The first bouquet from Andreas that sparked a 2 year lilly affair.

When I was first admitted, everyone was being nice and asking me “where to send things”. I was very upfront – here is the address, ” please do NOT send me things that smell.” So my grandparents, being the beautiful caring people they are, sent me a couple of foil balloons, a teddy bear and a box of chocolates. Chocolates, for someone like me who was on a heavily restricted diet at the time, were also a no no. But I won’t lie – I nibbled the hell out of those things. And by nibbled I really mean nibbled; I took a tiny microbite of almost each one. Definitely regretted it later but HEY, you gotta live sometimes.

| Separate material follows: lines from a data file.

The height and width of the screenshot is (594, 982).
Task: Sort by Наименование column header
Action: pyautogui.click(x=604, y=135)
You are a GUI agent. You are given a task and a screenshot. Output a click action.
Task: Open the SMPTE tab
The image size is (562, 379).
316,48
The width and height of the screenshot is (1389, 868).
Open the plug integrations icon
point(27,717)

Living Large, week 1. I deserved to nibble on those chocolates.

On that tip, I don’t consider myself a really disciplined person when it comes to food. Based on what I’ve just written regarding my chocolate nibbling, I don’t expect this to be a shock. I think of my ulcerative colitis as a lesson in psychology – namely self control. According to the Ainslie-Rachlin Model of Self-Control (Ainslie, 1975; Rachlin, 1974), the value of a reward changes in relation to how much time is left before you receive it. The closer one gets to receiving a reward, the more valuable it is, the less self control you have. I read somewhere about a study where young kids, say, 4 year olds were offered either one candy bar today or two candy bars tomorrow, and most often these children chose to receive one candy bar today as it had higher perceivable value; they could just taste it! When six year olds were asked the same question, they most often chose the greater payoff at the expense of waiting a day. So theoretically we build more self control with age.

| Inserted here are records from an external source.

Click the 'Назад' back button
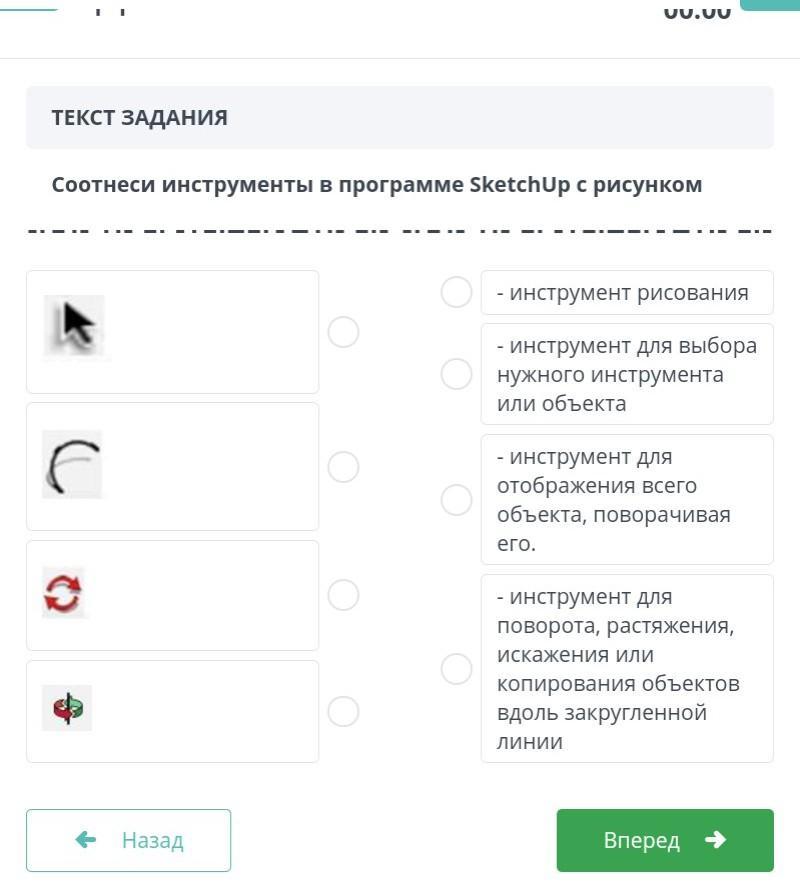This screenshot has width=800, height=886. click(129, 840)
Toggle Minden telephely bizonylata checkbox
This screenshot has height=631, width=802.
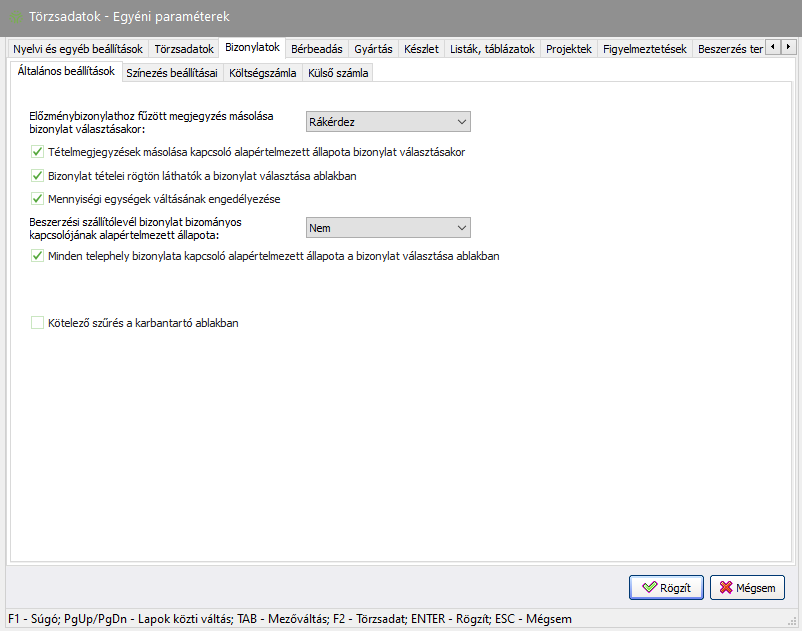click(x=38, y=256)
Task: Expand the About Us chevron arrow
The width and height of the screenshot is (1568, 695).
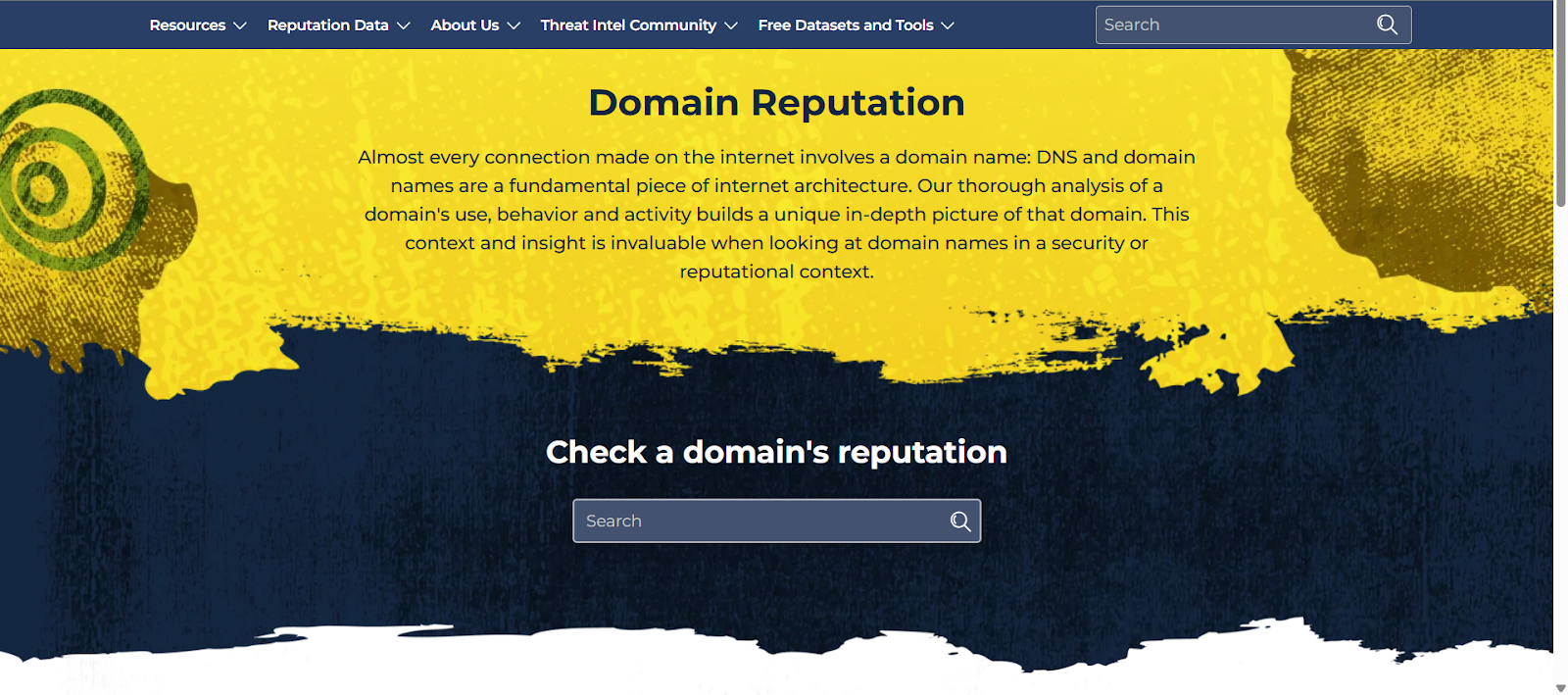Action: 514,25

UC has pretty much screwed that up for me though. Though it’s forced me to cut things out cold turkey – which some might say takes a lot of discipline – but I’m not consistent enough; the lack of normality impedes having well-maintained levels of self-control overall. All my dietary restrictions have increased the value of the reward – the immediate satisfaction of taste. Add to that the fact that it takes 6 – 12 hours to know if a food I eat has actually triggered symptoms, and we have a picture perfect case of chocolate deliciousness now vs. abdominal discomfort later. If I feel pretty good one day and let *something* slip with my diet, chances are that same day I made multiple exceptions. As of late I am predictably hurting the following day, at which point I return to my usual foods. It becomes this pendulum of lenience and strictness, giving in one day and being a hard-ass the next. I can’t help but wonder if this mental aspect of my eating complicates or even worsens the disease itself. Maybe all this internal debate causes me stress, too. Why oh why can’t we all just eat pepperoni bread 24-7 in harmony?

Side note: Fabulous gluten free pepperoni bread recipe. Make sure to sub in white cheeses though, I found swiss and mozzarella together worked well. I don’t know what that crazy lady was thinking fooling around with cheddar.

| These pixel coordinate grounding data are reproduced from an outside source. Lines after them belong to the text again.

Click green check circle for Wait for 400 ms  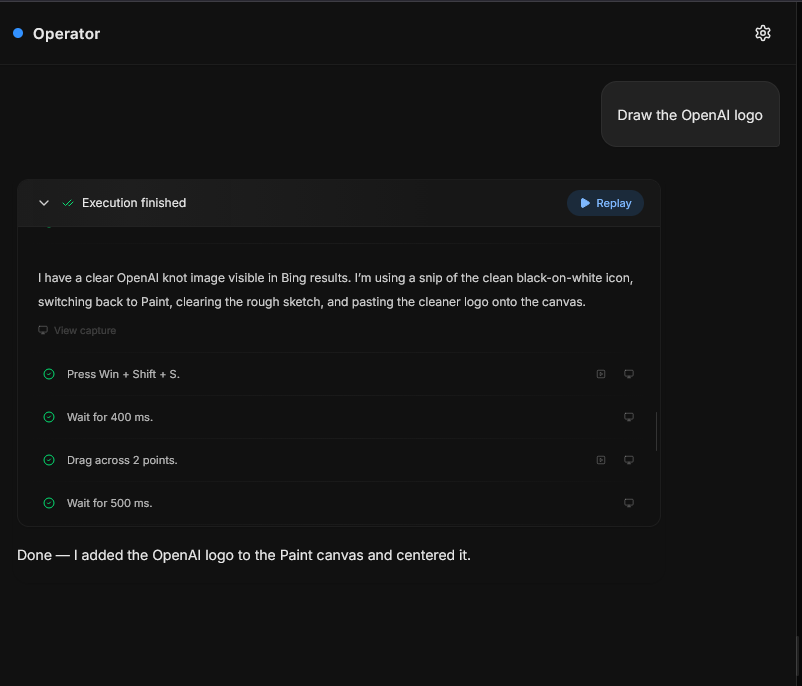pos(49,417)
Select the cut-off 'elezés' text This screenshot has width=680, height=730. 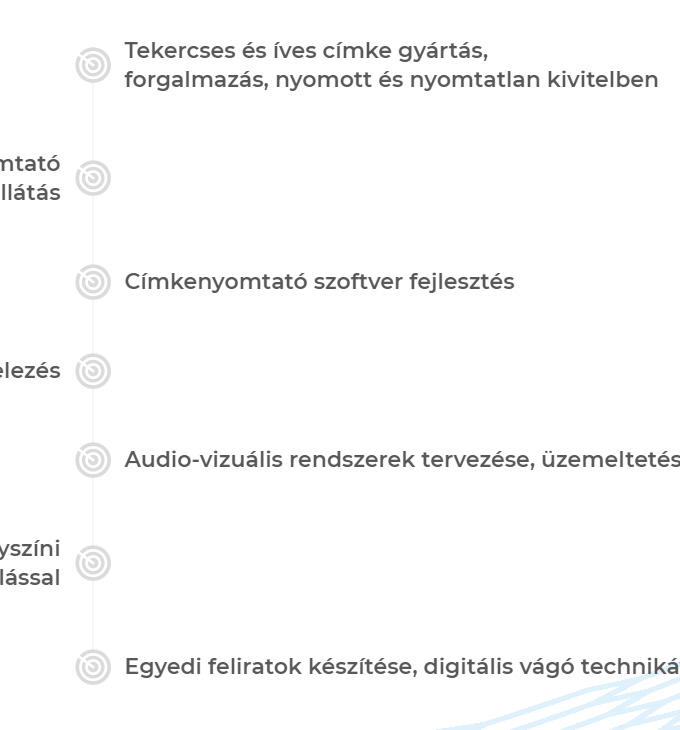(30, 371)
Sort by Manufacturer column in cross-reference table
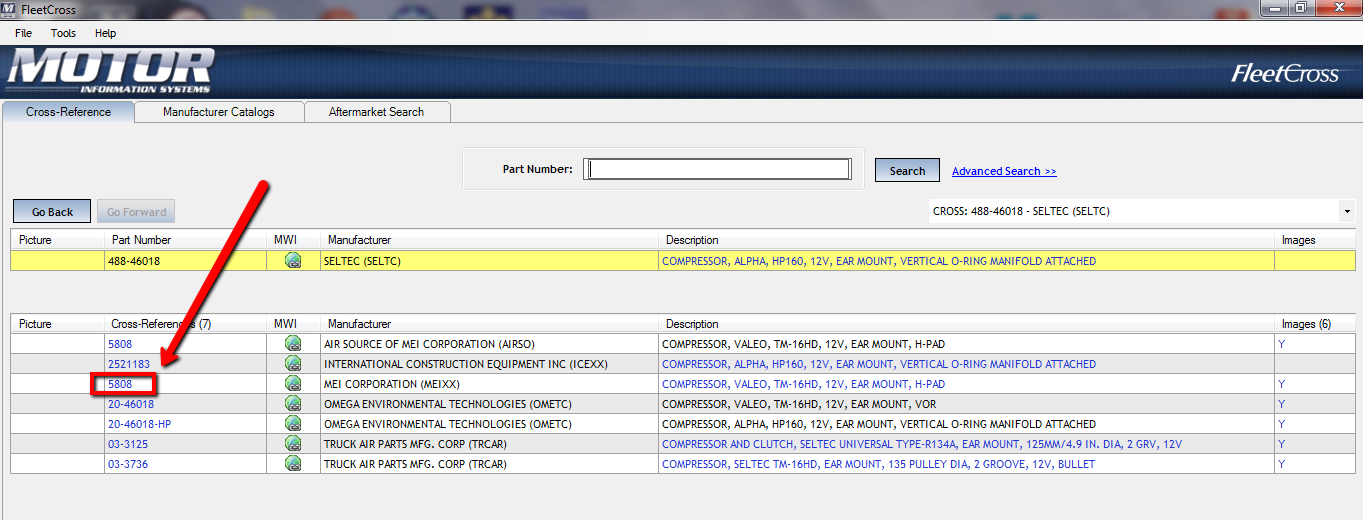 359,324
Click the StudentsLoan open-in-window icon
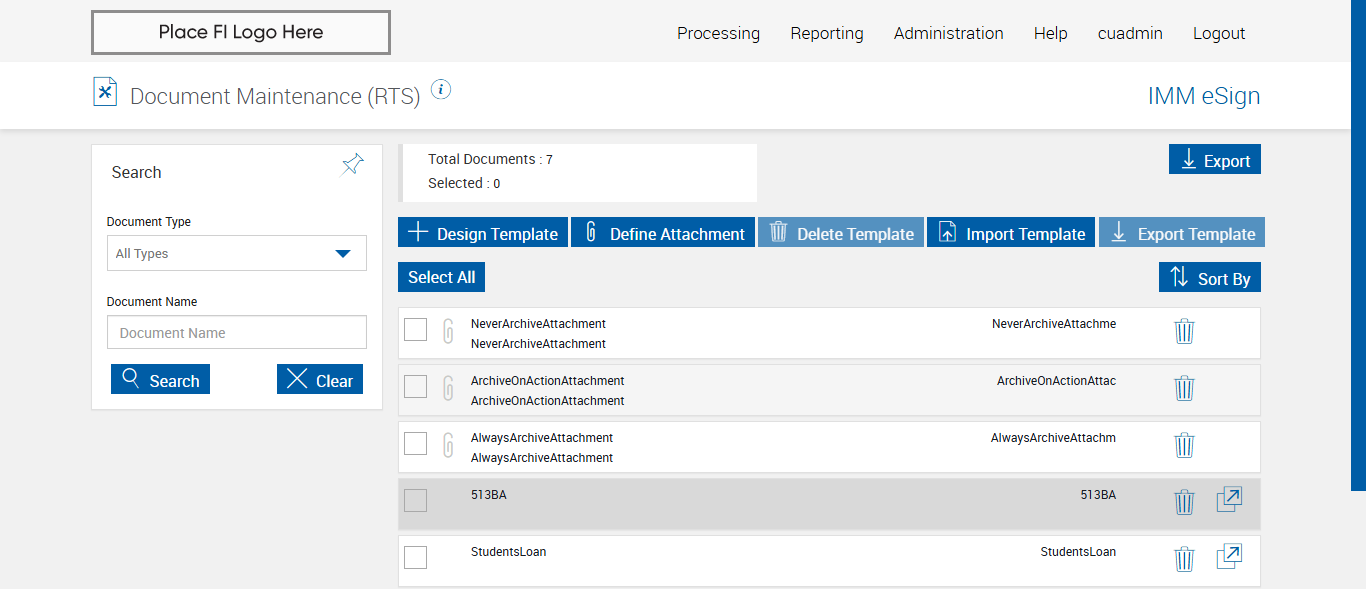Viewport: 1366px width, 589px height. point(1229,556)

ANYWAY, back to the flowers. They stunk. Coming away from the hospital experience there are three scents that really make me sick just thinking about them. One is the smell of lillies – pretty much done-zo for me. The second is the smell of the hospital soap in the bathroom. I can’t even show up as an outpatient for labs without smelling that stuff and being immediately transported back to the 7th floor inpatient suite. Third smell is in my bathroom at home – it’s a linden flower soap I had recently purchased on my yoga retreat trip just prior to this epic. It really has a nice smell, but I can’t help but associate it with the feeling of fragility and sickness. I remember one time specifically where I mustered up the strength to stand long enough to shower, then afterward I basically stumbled upstairs to my bedroom and collapsed on the bed, without moving, for a good 20 minutes. I was just lying on one side, staring at my red plastic laundry basket, breathing. It’s crazy how smells can immediately take you back to those places. In the forefront of your cortex is the conscious effort to move on, yet at one whiff your subconscious yanks the leash to pull you back. No, you remember this. This was pivotal in your development and you are not allowed to let it go.